One of the major limitations of this study is the small number of participants in it. In addition the fact that only students from one medical institution were invited to participate in the study is another serious limitation. Further to these limitations was also the issue of what exactly medical students are expected to know of this condition and what was considered beyond that. This issue was addressed as best as possible by receiving input from neurologists, yet further discussion needs to be undertaken in order to develop definitive learning objectives for students with regards to dystonia. Infact, there were no particular learning objectives defined for dystonia within the institution in which this study took place.
Another very important limitation is the design of the study itself. Since this is a cross-sectional study it only provides a snapshot of the situation within one particular time-frame . Thus in case a different time of the year was chosen, say closer to examinations, the results may have been different. In addition even if the statistics proved that in all questions a clinical attachment in neurology or observing/clerking a patient improved the number of correct responses it would have still been difficult to make a causal inference . That said cross-sectional studies do have their advantages in that they are inexpensive and can be carried out within a short time frame14.
Further research into this area should involve more students, more medical institutions and better defined learning objectives for dystonia that students should be tested on.
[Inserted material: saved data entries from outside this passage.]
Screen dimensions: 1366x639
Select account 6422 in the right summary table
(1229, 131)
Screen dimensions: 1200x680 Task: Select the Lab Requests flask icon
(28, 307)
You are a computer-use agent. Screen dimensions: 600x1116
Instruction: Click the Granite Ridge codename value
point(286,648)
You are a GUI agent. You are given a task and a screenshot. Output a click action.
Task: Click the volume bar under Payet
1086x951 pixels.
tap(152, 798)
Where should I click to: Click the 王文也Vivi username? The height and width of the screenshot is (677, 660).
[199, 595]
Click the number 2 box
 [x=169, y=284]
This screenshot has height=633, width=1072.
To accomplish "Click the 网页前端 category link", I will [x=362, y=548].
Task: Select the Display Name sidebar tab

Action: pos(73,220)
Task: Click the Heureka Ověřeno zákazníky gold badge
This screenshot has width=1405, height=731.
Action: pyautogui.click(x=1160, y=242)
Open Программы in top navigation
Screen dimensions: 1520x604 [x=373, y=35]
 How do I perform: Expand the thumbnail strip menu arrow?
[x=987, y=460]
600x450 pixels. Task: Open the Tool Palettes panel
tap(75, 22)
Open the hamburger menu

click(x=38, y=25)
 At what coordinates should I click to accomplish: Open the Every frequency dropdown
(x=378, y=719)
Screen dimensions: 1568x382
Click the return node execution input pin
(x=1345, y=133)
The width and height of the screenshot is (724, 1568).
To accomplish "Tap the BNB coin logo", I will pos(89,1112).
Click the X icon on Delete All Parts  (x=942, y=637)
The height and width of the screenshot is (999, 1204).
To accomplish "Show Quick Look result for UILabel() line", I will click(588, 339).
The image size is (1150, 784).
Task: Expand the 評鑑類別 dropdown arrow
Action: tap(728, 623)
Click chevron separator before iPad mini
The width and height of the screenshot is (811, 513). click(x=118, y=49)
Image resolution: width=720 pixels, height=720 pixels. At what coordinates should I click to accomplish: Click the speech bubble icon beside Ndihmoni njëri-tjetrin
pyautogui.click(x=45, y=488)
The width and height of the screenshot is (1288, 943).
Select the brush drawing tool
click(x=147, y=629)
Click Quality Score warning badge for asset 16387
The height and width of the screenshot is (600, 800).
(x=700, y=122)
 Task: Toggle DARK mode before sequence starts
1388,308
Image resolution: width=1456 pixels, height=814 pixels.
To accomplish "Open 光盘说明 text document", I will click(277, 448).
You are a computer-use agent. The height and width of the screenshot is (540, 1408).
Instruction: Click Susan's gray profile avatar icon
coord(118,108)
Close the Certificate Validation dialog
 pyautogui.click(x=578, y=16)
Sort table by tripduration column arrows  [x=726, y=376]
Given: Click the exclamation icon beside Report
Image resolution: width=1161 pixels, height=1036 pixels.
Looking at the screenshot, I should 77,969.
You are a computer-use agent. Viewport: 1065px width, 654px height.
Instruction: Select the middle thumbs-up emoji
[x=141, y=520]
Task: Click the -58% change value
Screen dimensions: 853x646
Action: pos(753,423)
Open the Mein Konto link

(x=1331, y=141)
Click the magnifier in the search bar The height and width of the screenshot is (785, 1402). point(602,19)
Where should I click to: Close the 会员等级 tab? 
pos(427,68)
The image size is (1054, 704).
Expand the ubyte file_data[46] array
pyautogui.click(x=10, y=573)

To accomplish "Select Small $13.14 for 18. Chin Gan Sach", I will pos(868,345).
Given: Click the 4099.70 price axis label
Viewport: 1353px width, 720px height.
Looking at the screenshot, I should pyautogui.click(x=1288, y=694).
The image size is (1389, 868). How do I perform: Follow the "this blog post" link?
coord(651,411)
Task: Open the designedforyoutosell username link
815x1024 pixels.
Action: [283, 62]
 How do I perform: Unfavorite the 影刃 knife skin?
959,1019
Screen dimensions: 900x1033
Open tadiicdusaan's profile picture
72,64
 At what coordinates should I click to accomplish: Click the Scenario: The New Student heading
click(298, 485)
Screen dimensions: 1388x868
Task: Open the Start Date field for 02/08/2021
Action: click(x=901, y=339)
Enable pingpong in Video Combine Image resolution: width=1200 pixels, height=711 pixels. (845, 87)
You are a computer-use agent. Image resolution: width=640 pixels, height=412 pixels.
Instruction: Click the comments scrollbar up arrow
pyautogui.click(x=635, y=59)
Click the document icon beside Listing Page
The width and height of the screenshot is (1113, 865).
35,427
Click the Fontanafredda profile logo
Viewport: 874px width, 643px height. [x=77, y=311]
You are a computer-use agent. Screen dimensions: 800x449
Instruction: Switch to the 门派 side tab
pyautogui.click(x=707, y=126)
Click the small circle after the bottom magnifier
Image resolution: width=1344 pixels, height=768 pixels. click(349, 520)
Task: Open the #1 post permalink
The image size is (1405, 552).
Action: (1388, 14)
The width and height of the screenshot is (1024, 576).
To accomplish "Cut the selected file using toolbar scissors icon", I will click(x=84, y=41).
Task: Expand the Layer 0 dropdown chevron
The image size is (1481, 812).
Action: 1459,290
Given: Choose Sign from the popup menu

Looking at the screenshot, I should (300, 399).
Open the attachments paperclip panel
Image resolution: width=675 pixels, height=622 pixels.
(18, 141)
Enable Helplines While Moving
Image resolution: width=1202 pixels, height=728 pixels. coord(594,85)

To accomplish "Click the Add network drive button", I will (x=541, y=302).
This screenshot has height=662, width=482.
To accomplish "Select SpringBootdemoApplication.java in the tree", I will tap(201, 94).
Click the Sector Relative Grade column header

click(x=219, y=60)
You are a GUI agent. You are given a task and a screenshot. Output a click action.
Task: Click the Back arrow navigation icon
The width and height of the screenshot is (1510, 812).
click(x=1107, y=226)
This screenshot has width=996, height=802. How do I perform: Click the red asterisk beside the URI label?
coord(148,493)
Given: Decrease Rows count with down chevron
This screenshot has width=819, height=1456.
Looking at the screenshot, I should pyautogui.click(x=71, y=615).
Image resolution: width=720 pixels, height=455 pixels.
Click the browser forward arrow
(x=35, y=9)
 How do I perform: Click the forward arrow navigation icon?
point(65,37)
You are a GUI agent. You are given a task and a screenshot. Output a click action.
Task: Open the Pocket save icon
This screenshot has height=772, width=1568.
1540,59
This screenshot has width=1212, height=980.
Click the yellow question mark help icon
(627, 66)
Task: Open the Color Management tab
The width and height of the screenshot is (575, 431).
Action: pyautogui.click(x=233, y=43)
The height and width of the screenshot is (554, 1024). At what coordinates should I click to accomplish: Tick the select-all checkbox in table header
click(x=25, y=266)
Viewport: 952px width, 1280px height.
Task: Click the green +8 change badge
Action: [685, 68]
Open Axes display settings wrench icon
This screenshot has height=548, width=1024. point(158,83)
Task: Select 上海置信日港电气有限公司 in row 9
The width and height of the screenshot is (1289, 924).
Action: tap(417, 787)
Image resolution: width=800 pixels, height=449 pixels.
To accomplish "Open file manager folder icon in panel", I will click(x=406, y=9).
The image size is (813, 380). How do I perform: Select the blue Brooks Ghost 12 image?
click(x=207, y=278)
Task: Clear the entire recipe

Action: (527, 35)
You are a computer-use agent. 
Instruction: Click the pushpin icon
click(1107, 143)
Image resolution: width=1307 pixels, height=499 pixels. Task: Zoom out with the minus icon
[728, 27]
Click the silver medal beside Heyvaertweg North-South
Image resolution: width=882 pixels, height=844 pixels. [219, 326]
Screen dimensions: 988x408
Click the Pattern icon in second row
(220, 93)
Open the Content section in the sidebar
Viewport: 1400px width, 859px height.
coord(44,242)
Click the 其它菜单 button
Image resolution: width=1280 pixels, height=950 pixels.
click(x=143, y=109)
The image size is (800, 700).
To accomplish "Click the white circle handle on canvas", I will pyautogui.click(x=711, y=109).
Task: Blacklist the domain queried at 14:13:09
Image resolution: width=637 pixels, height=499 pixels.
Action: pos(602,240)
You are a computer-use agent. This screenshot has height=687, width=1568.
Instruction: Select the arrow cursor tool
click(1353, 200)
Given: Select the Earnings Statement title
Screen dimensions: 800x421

In addition a prospective cohort study design would enable us to determine the variance of knowledge that occurs over a given period, for example whether knowledge of the condition increases prior to exams compared to when students are not facing any imminent examinations.
Within its limitations, this study has flagged two important points regarding the knowledge and awareness of dystonia amongst medical students in their clinical years. Firstly, their overall knowledge and awareness of dystonia seems to be at an acceptable standard. Secondly, undertaking a clinical attachment in neurology or observing/clerking a patient with dystonia in a clinical setting does not add anything significant to the knowledge that medical students already possess regarding this condition.
Following these two conclusions we could suggest two ways of further improving their awareness and knowledge of this condition. First is to define certain learning objectives for dystonia that are inline with the standard that is expected for medical students and incorporate them into the syllabus. Second, students undertaking a neurology firm have at least one lecture on dystonia with a patient present (so-called problem based teaching) so that they can gain an idea of what the condition is and what it looks like. However due to the number of limitations within this study these suggestions could only probably be applied to the particular medical school within which this study was carried out and not to any other medical schools within the UK. In order to apply these two schemes nationally we would need to carry out a study involving a much larger number of students and medical institutions within the UK.